Activity: Pictures aside, reproduce exactly and only the lines below, starting at the one containing "Task: Open the file manager taskbar icon" and ending at the last line.
Excerpted data Block Start
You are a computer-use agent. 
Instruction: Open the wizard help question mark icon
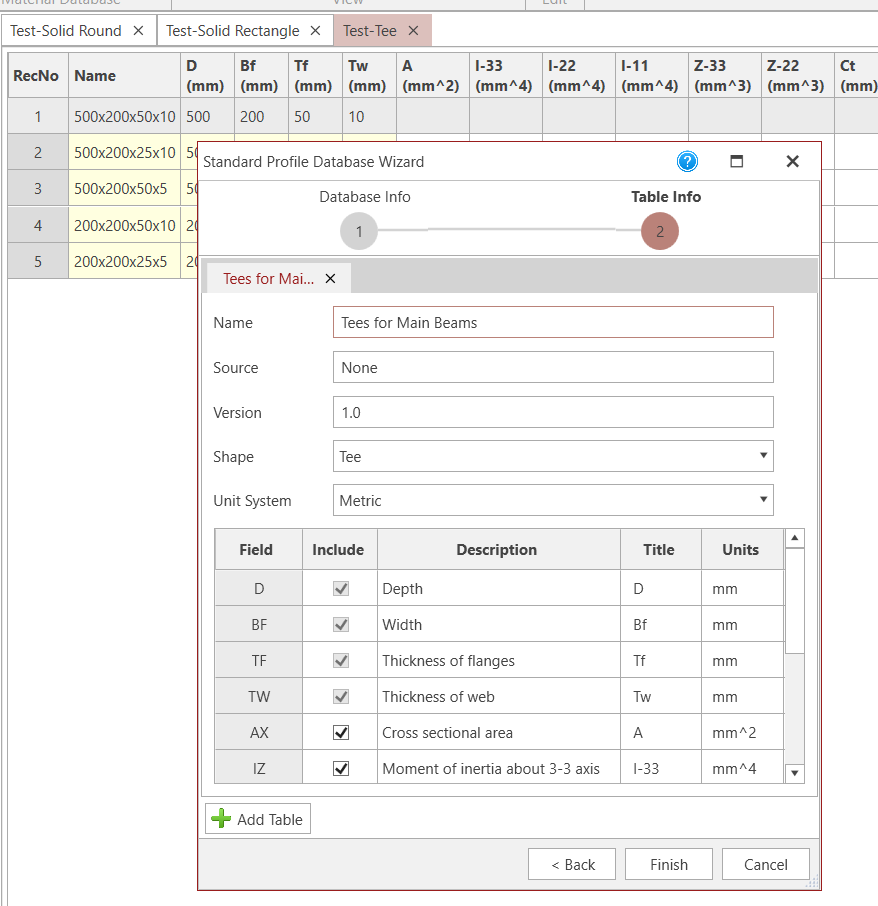pyautogui.click(x=687, y=160)
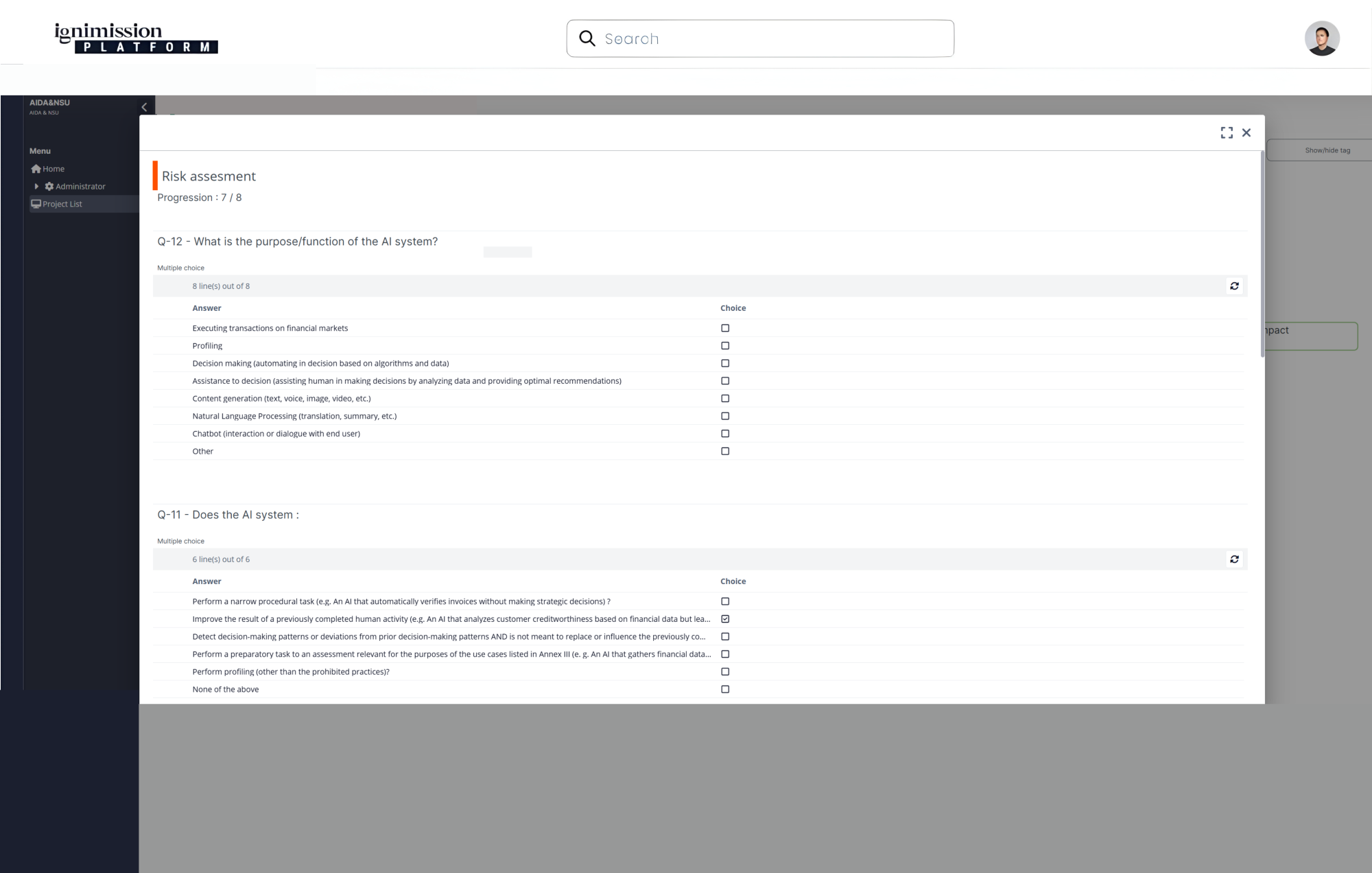1372x873 pixels.
Task: Open the user profile avatar
Action: tap(1322, 38)
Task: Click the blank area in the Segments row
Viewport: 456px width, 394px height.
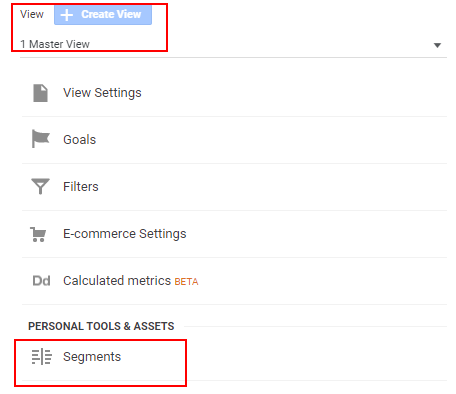Action: click(283, 357)
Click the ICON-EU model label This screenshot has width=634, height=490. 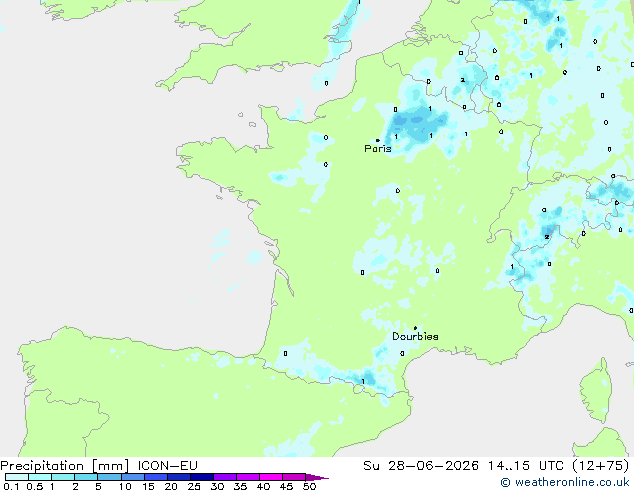167,466
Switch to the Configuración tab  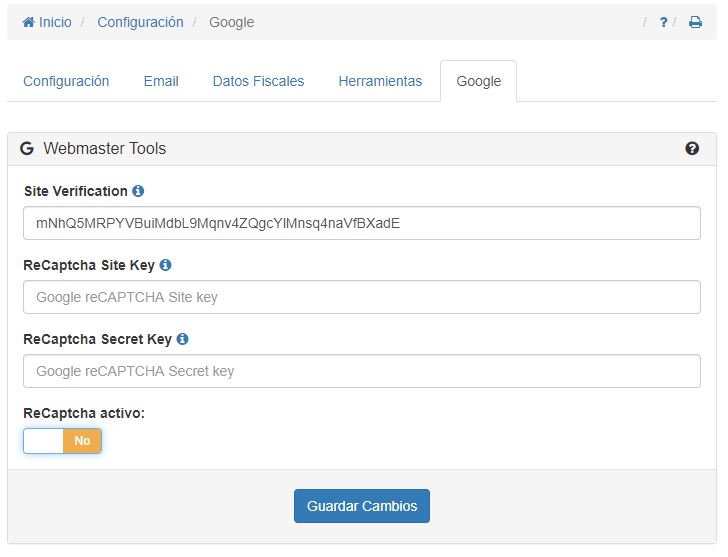66,81
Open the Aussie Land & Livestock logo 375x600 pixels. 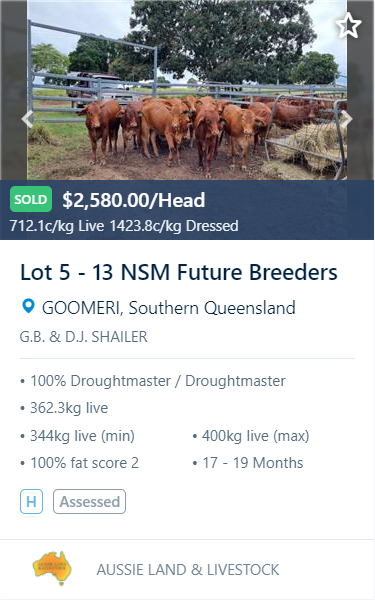click(x=52, y=569)
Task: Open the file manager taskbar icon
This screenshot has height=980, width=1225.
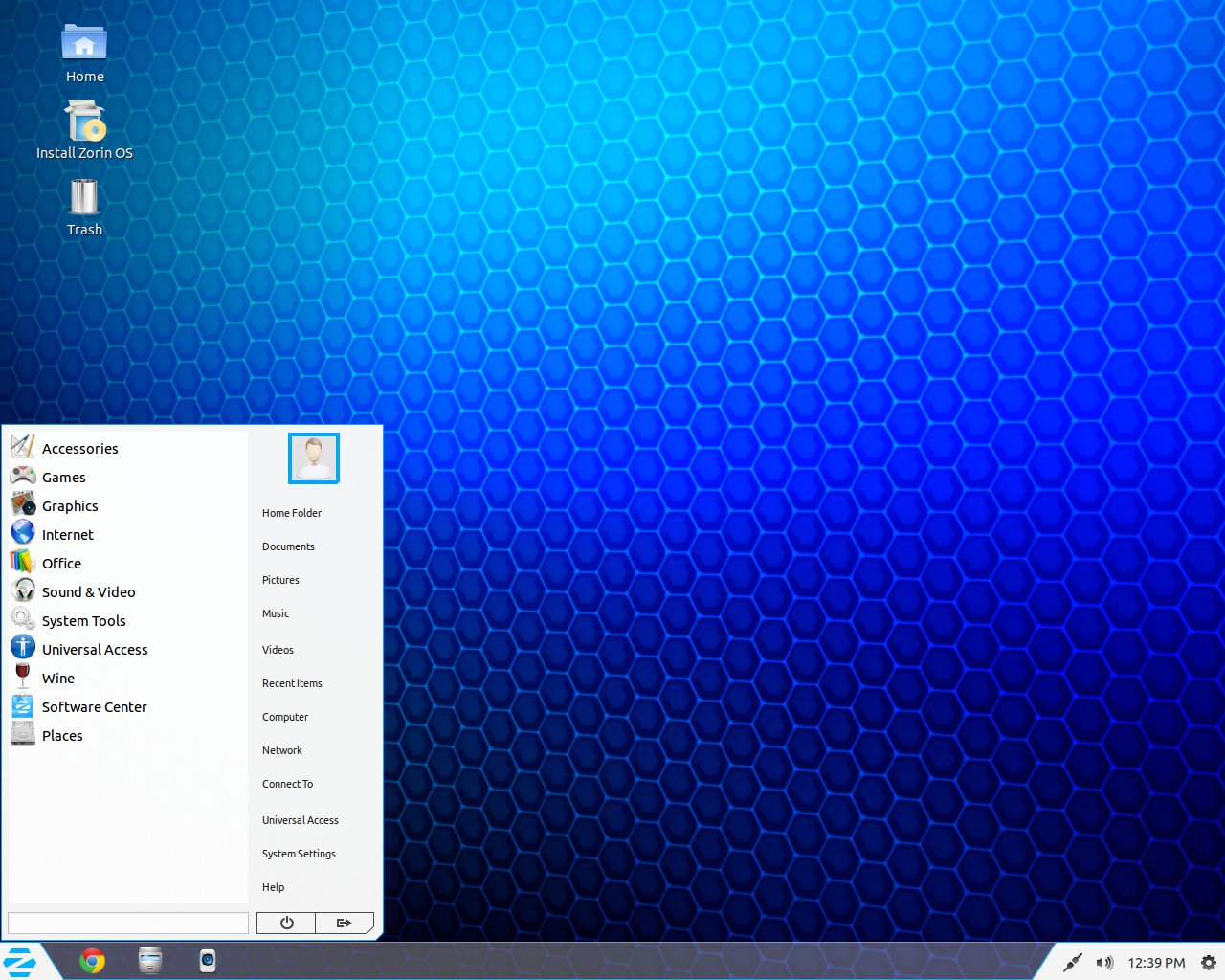Action: pos(150,960)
Excerpted data Block End
Answer to this task:
Task: Open the file manager taskbar icon
This screenshot has height=980, width=1225.
Action: pos(150,960)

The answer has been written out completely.